Frontend Elevated Sessions

content/collections/pages/elevated-sessions.md

@@ -15,7 +15,9 @@ Once you've started an elevated session, you won't be prompted for your password
 
 Statamic uses elevated sessions before allowing you to update your 2FA settings, edit roles or manage other users. It's trivial to integrate elevated sessions into your own code.
 
-## JavaScript
+## Control Panel
+
+### JavaScript
 
 You can use the `requireElevatedSession` function to ensure users are who they say they are before continuing.
 
@@ -55,8 +57,6 @@ function submit() {
 }
 ```
 
-## PHP
-
 ### Middleware
 
 The easiest way to require an elevated session in PHP is by adding the `RequireElevatedSession` middleware to your routes.
@@ -94,4 +94,8 @@ class ProfileController extends CpController
 
 When the user doesn't have an elevated session, they'll be redirected to a page where they can confirm their password. After that, they'll be redirected back to your route.
 
-Your controller will need to extend Statamic's `CpController` in order to use the `requireElevatedSession()` method.
+Your controller will need to extend Statamic's `CpController` in order to use the `requireElevatedSession()` method.
+
+## Frontend
+
+Elevated sessions can also be used to protect sensitive actions on your frontend. To learn more, visit the [{{ user:elevated_session_form }}](/tags/user-elevated_session_form) docs.

content/collections/tags/user-elevated_session_form.md

@@ -0,0 +1,134 @@
+---
+title: User:Elevated_Session_Form
+description: Creates a form to confirm user identity for elevated sessions
+intro: If you want to protect sensitive frontend actions with re-authentication, this tag renders the form for users to confirm their identity.
+parameters:
+  -
+    name: HTML Attributes
+    type:
+    description: >
+      Set HTML attributes as if you were in an HTML element. For example, `class="required" id="confirm-form"`.
+variables:
+  -
+    name: method
+    type: string
+    description: |
+      The authentication method required. One of: `password_confirmation`, `verification_code`, or `passkey`.
+  -
+    name: resend_code_url
+    type: string
+    description: |
+      URL to resend the verification code.
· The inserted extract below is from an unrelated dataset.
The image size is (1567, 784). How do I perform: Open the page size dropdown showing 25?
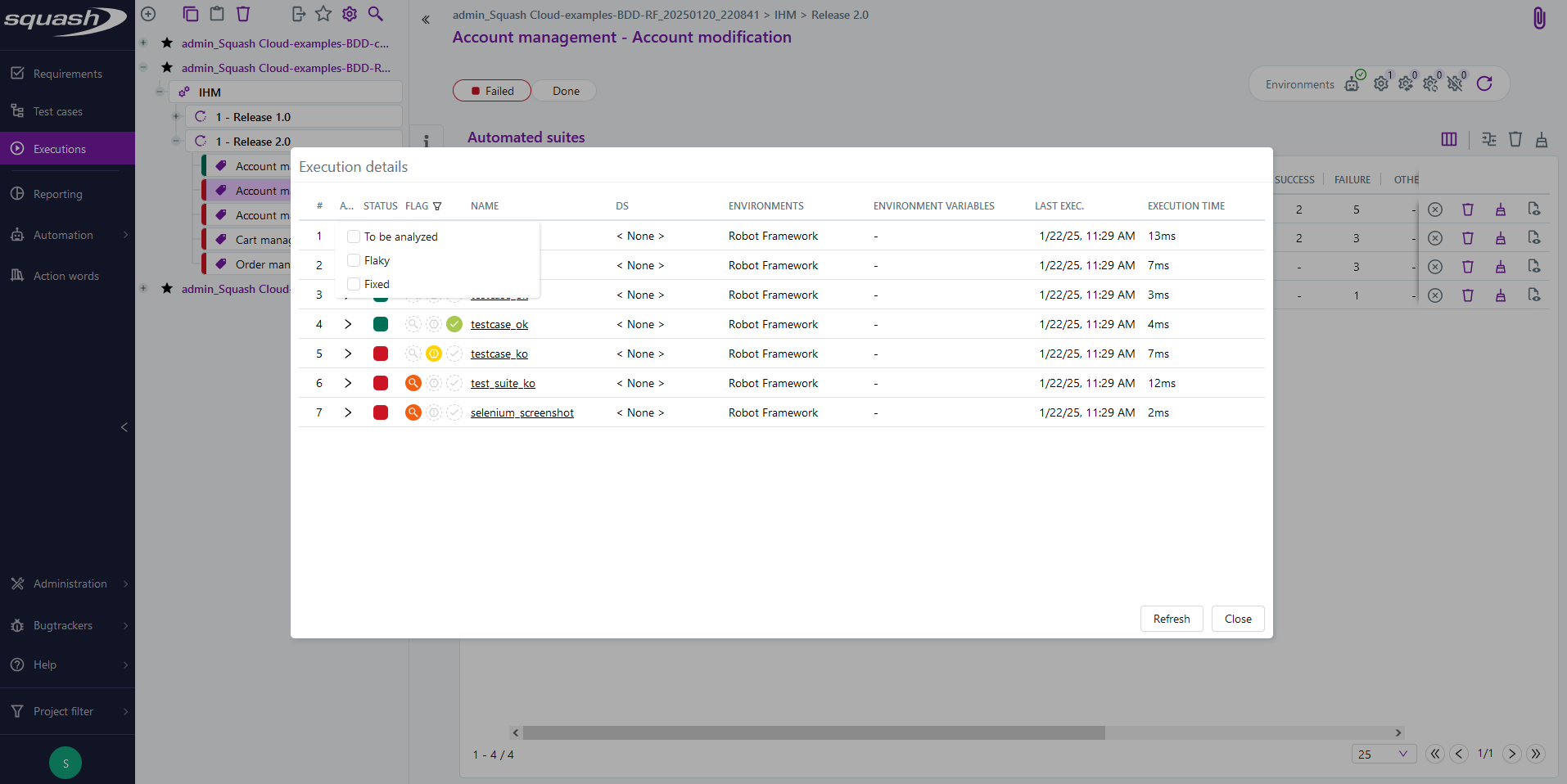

Only relevant when `method` is `verification_code`.
+  -
+    name: errors
+    type: array
+    description: An array of validation errors.
+  -
+    name: old
+    type: array
+    description: An array of previously submitted values.
+related_entries:
+  - 5eab02e3-c76b-4f44-a304-6a78877d099f
+id: 45cca7b8-63e1-4a26-bd61-6ae9cfb4a3ce
+---
+## Overview
+
+[Elevated Sessions](/control-panel/elevated-sessions) allow you to prompt users for their password or a verification code before being able to take certain actions.
+
+The `user:elevated_session_form` tag renders a form allowing authenticated users to confirm their identity and start an elevated session. Useful for protecting sensitive actions that require re-authentication.
+
+The tag will render the opening and closing `<form>` HTML elements for you. The rest of the form markup is up to you.
+
+### Example
+
+::tabs
+
+::tab antlers
+```antlers
+{{ user:elevated_session_form }}
+
+    {{ if errors }}
+        <div class="bg-red-300 text-white p-2">
+            {{ errors }}
+                {{ value }}<br>
+            {{ /errors }}
+        </div>
+    {{ /if }}
+
+    {{ if method == "password_confirmation" }}
+        <label>Password</label>
+        <input type="password" name="password" />
+    {{ /if }}
+
+    {{ if method == "verification_code" }}
+        <p>A verification code has been sent to your email.</p>
+        <label>Verification Code</label>
+        <input type="text" name="verification_code" />
+        <a href="{{ resend_code_url }}">Resend code</a>
+    {{ /if }}
+
+    <button type="submit">Confirm</button>
+
+{{ /user:elevated_session_form }}
+```
+::tab blade
+```blade
+<s:user:elevated_session_form>
+  @if ($errors)
+    <div class="bg-red-300 text-white p-2">
+      @foreach ($errors as $error)
+        {{ $error }}<br>
+      @endforeach
+    </div>
+  @endif
+
+  @if ($method === 'password_confirmation')
+    <label>Password</label>
+    <input type="password" name="password" />
+  @endif
+
+  @if ($method === 'verification_code')
+    <p>A verification code has been sent to your email.</p>
+    <label>Verification Code</label>
+    <input type="text" name="verification_code" />
+    <a href="{{ $resend_code_url }}">Resend code</a>
+  @endif
+
+  <button type="submit">Confirm</button>
+</s:user:elevated_session_form>
+```
+::
+
+## Authentication Methods
+
+The `method` variable indicates how the user should confirm their identity:
+
+- **`password_confirmation`** - User should enter their password.
+- **`verification_code`** - User doesn't have a password, so they should enter the verification code sent to their email.
+- **`passkey`** - User requires a passkey to login. _Note: Passkeys aren't currently supported on the frontend._
+
+## Protecting routes
+
+To require an elevated session on your routes, apply the middleware:
+
+```php
+use Statamic\Http\Middleware\RequireElevatedSession;
+
+Route::get('/account/sensitive-action', SensitiveActionController::class)
+    ->middleware(['auth', RequireElevatedSession::class]);
+```
+
+When users access a protected route without an elevated session, they'll be redirected to confirm their identity. After successful confirmation, they're redirected back to the original URL.
+
+## Configuration
+
+In `config/statamic/users.php`:
+
+```php
+// Duration in minutes before the elevated session expires
+'elevated_session_duration' => 15,
+
+// URL to a custom elevated session page.
+// When null, it'll fallback to a Statamic-powered page.
+'elevated_session_page' => null,
+```